A pending question is Why was unwanted DNA left in organisms? “Interestingly, the reverse has supposedly been the case, as eukaryotes have larger genomes, longer proteins, and much larger intergenic regions than prokaryotes,” the scientists wrote in the Israeli study on introns.
The researchers proposed that deleting any intronic DNA fragments around the coding regions would likely harm the animal’s survival, since the coding sections could also be deleted at the same time.
“Deletions that occur near edges sometimes protrude into the conserved region and are therefore subject to strong purifying selection,” the researchers said.
This “border-induced selection”, in which a neutral sequence is placed between the coding regions, would therefore create an insertion bias for short non-coding DNA sequences.
Essentially, “junk DNA” acts as a mutational buffer: it protects regions that contain the most sensitive sequences needed to code for proteins. To demonstrate this dynamic in action, the researchers created a mathematical model.

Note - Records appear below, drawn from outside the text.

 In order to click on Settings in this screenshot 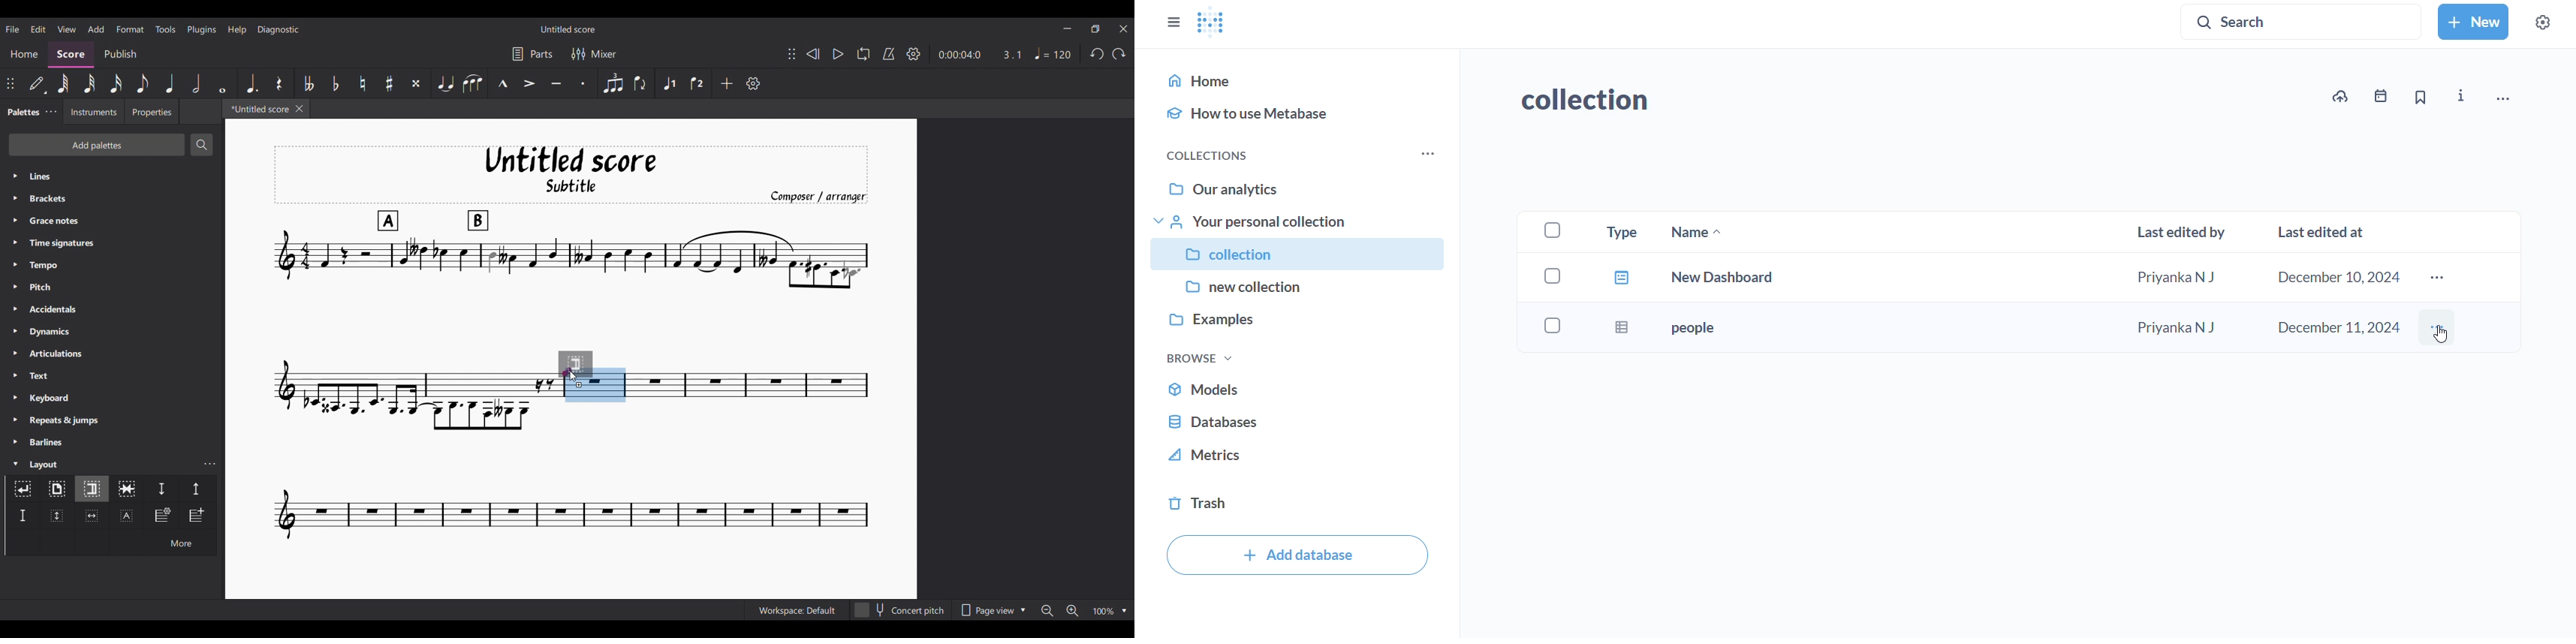, I will do `click(914, 54)`. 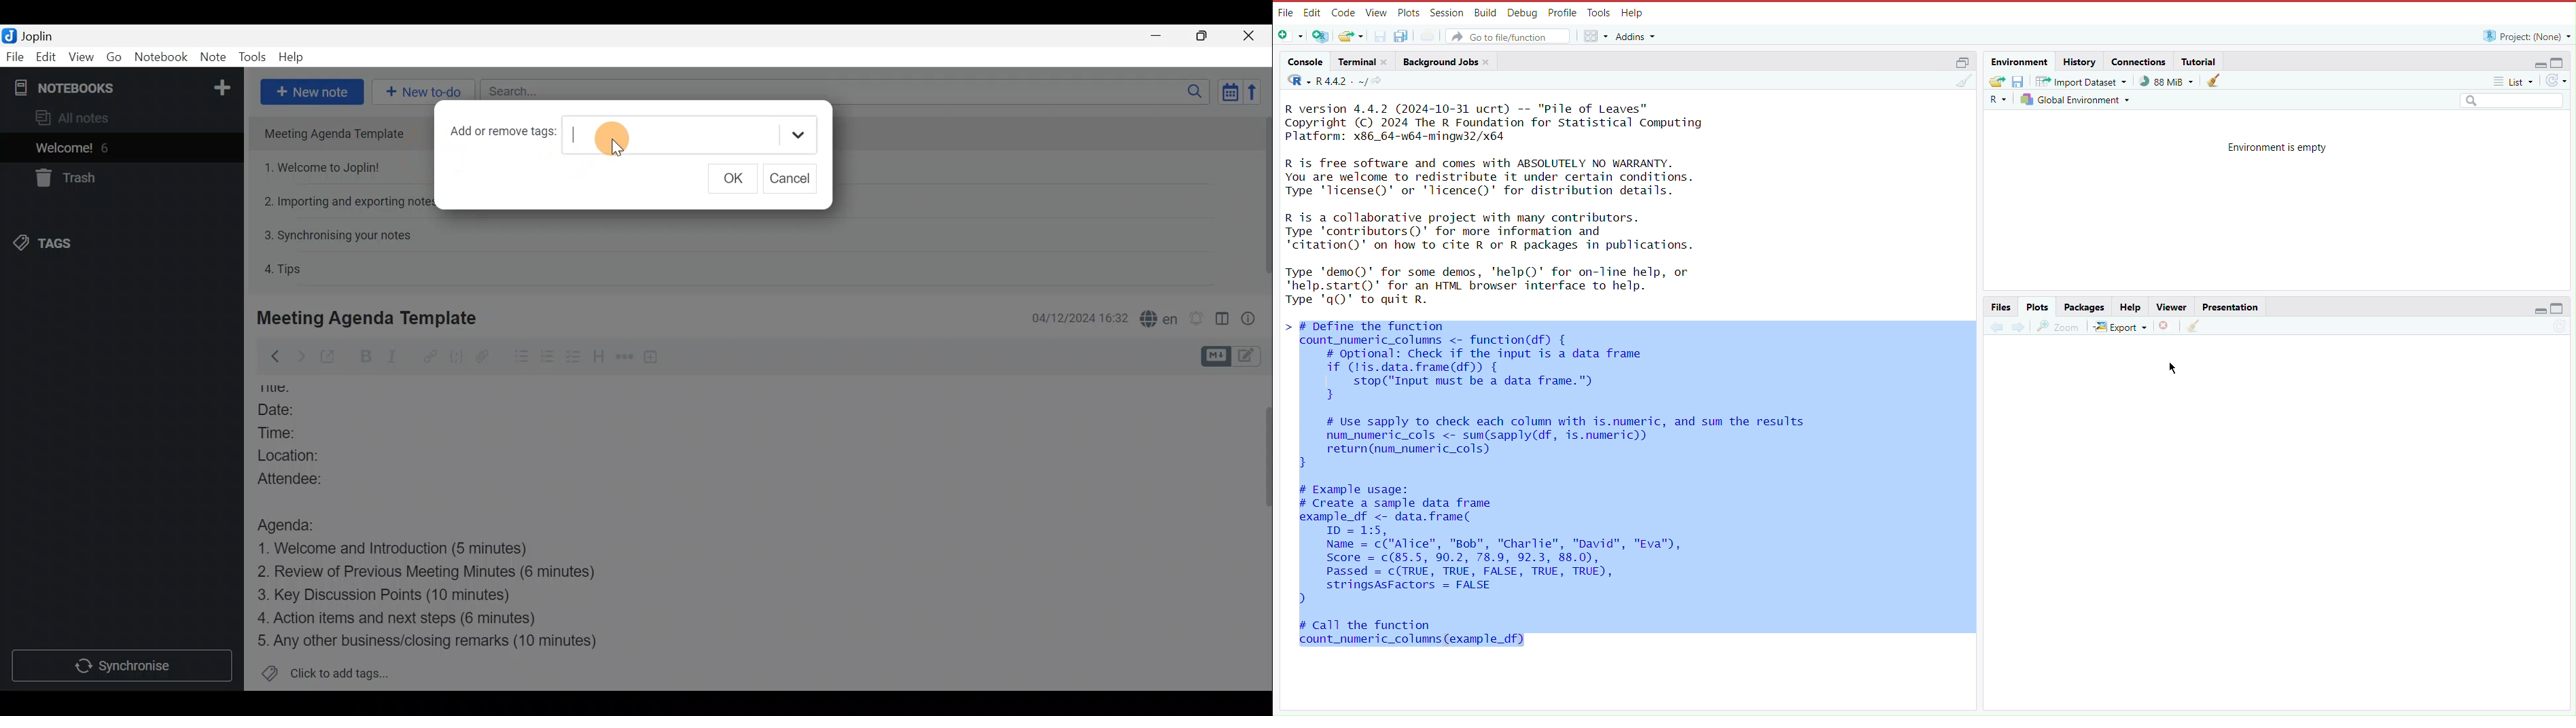 What do you see at coordinates (2139, 61) in the screenshot?
I see `Connections` at bounding box center [2139, 61].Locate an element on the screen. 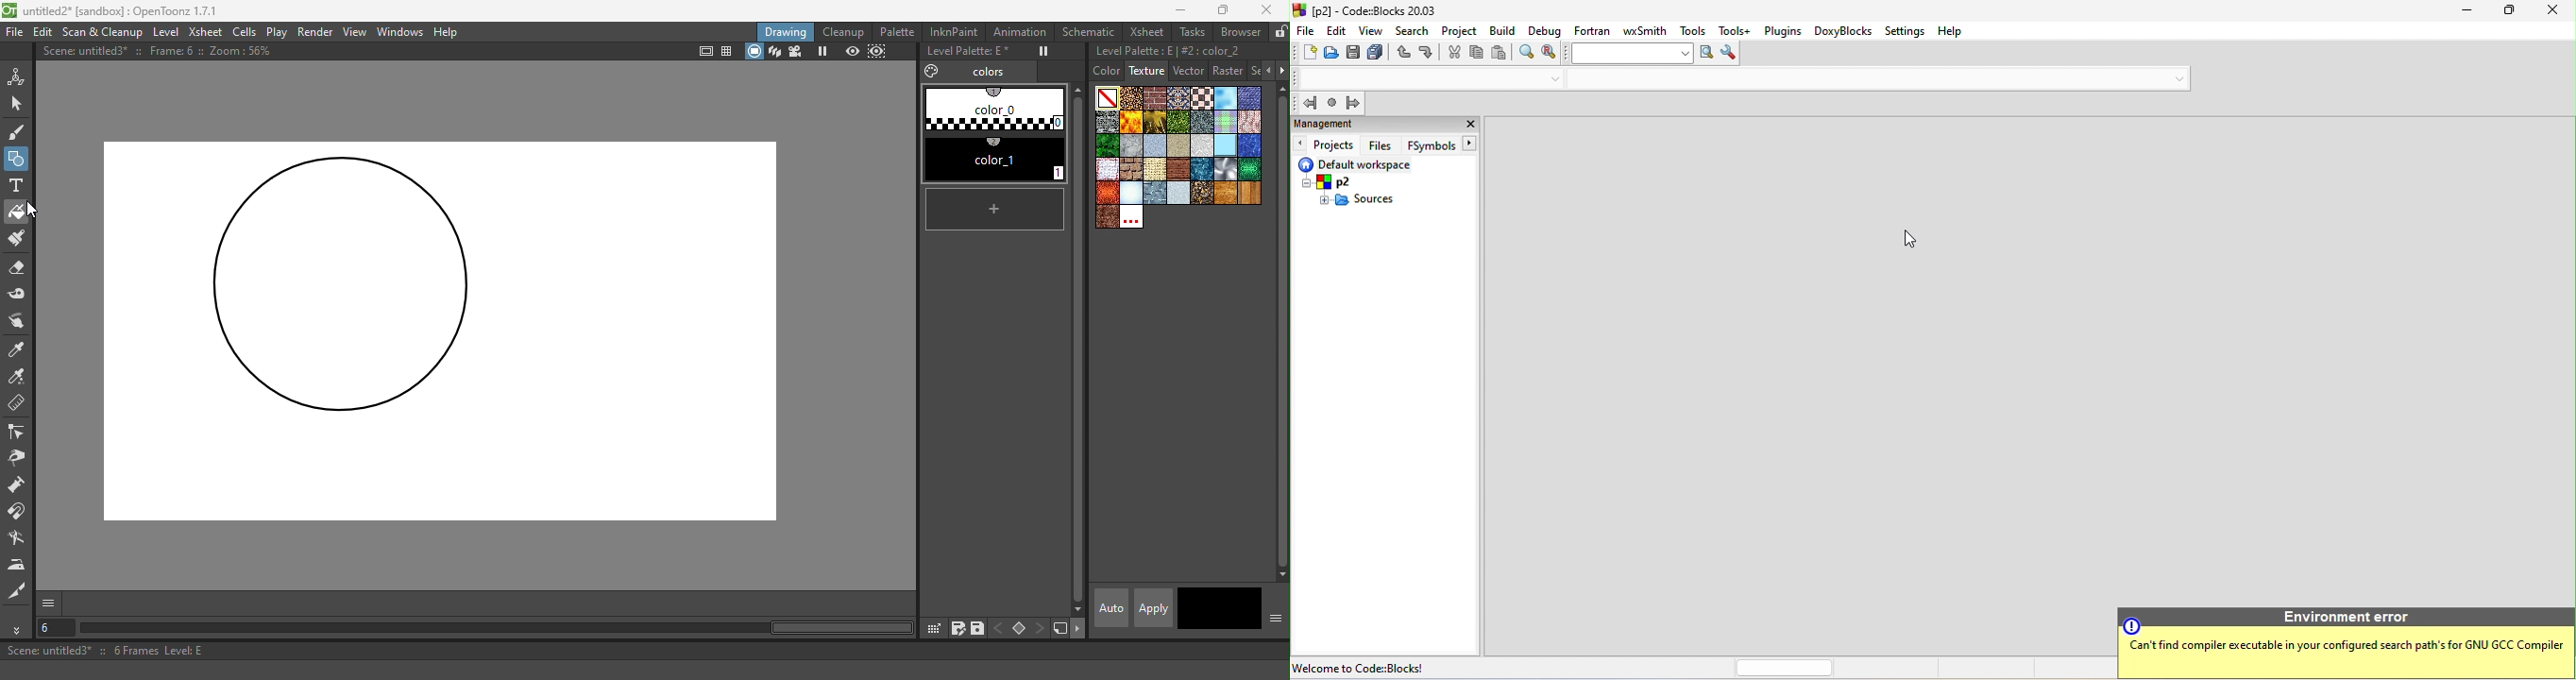 The image size is (2576, 700). Paper 4.bmp is located at coordinates (1178, 145).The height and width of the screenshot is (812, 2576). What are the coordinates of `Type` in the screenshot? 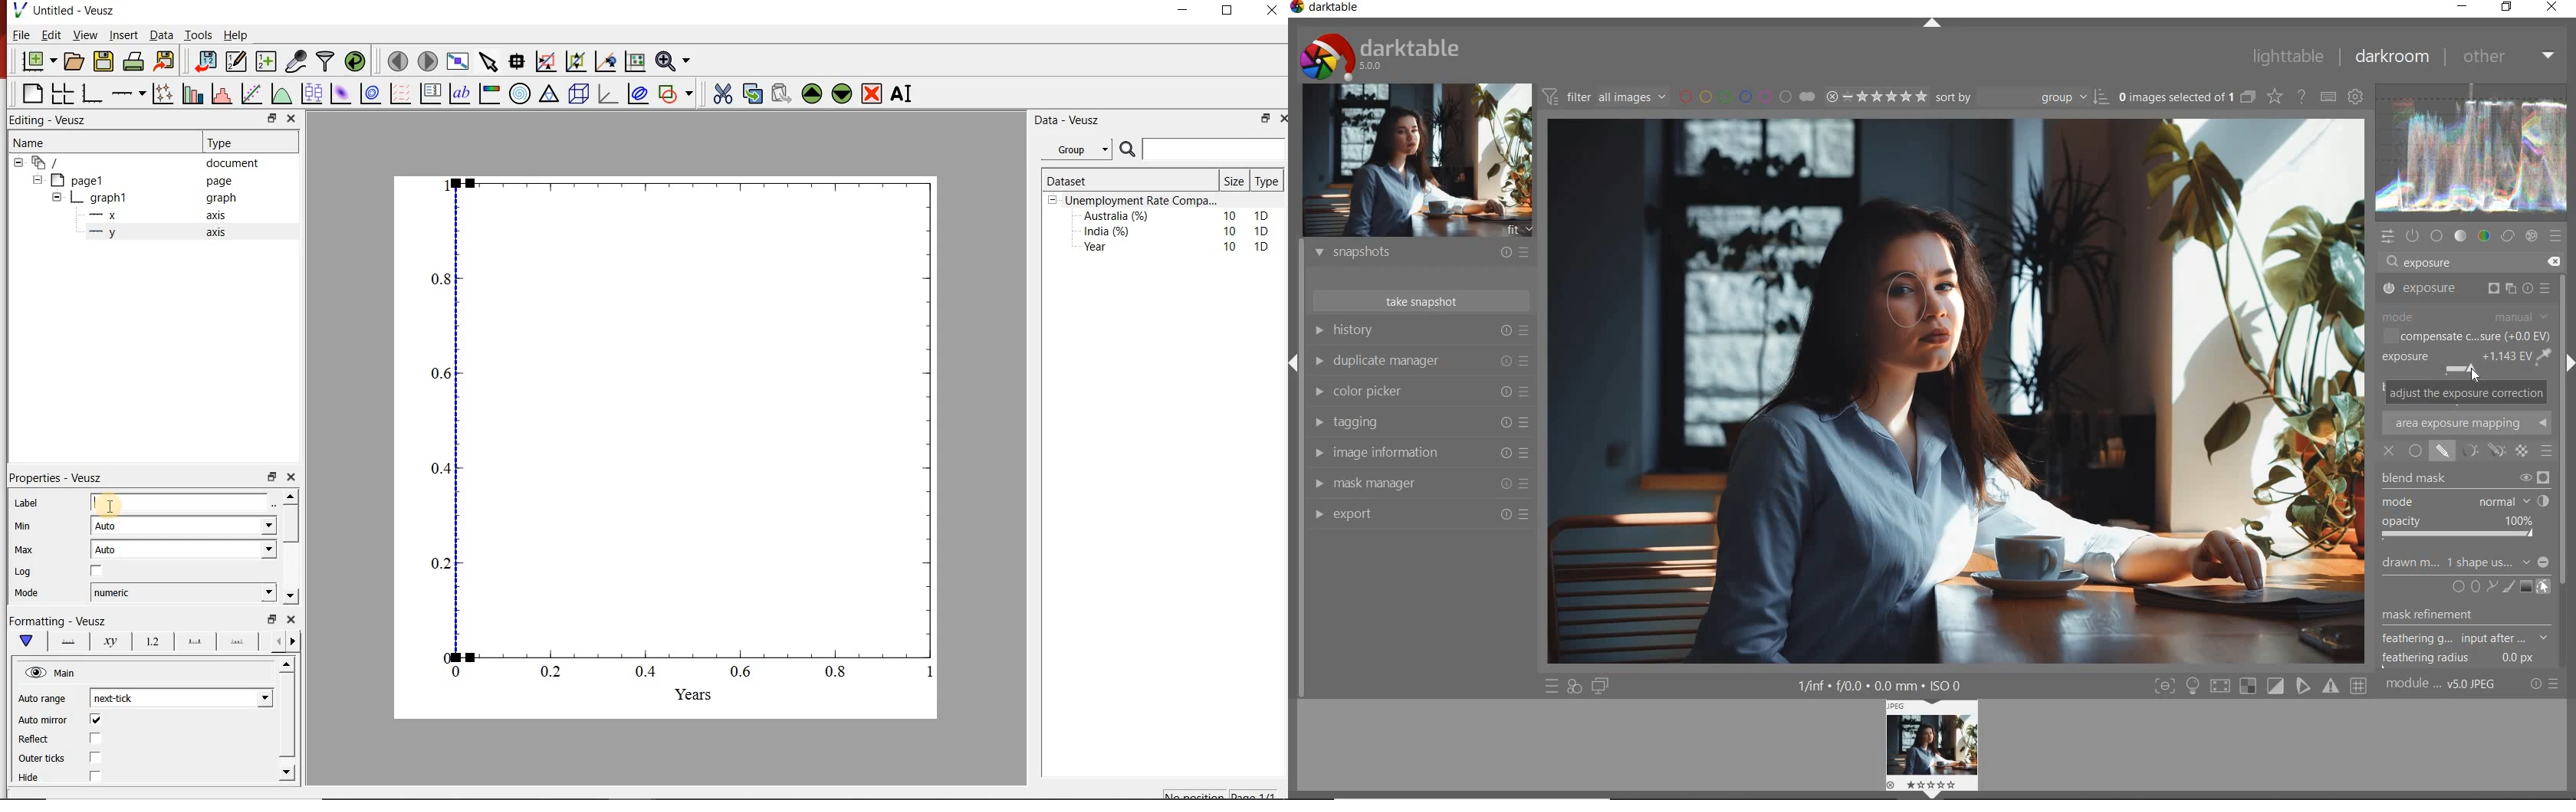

It had previously been suggested that “deletion bias leads to shrinkage of genomes during evolution,” the team explained. “The counterintuitive finding that long evolutionarily neutral sequences can arise even under strong deletion bias is due to the rejection of deletions that encroach on the highly conserved edges of neutral sequences.”
Although his model offers a plausible explanation for the variation in intron length within a species, it cannot explain why introns differ between species.
“A trivial explanation is that the model parameters themselves evolve,” the scientists said. “Thus, different species have different insertion-deletion ratios and possibly different propensities for the appearance of conserved regions in introns.”
Knowing there is a bias might help explain the variety of introns what we see in nature and why some organisms seem more genetically “chaotic” than others. The origin of these disturbances is also investigated, with a long history of outdated viruses and genes as sources.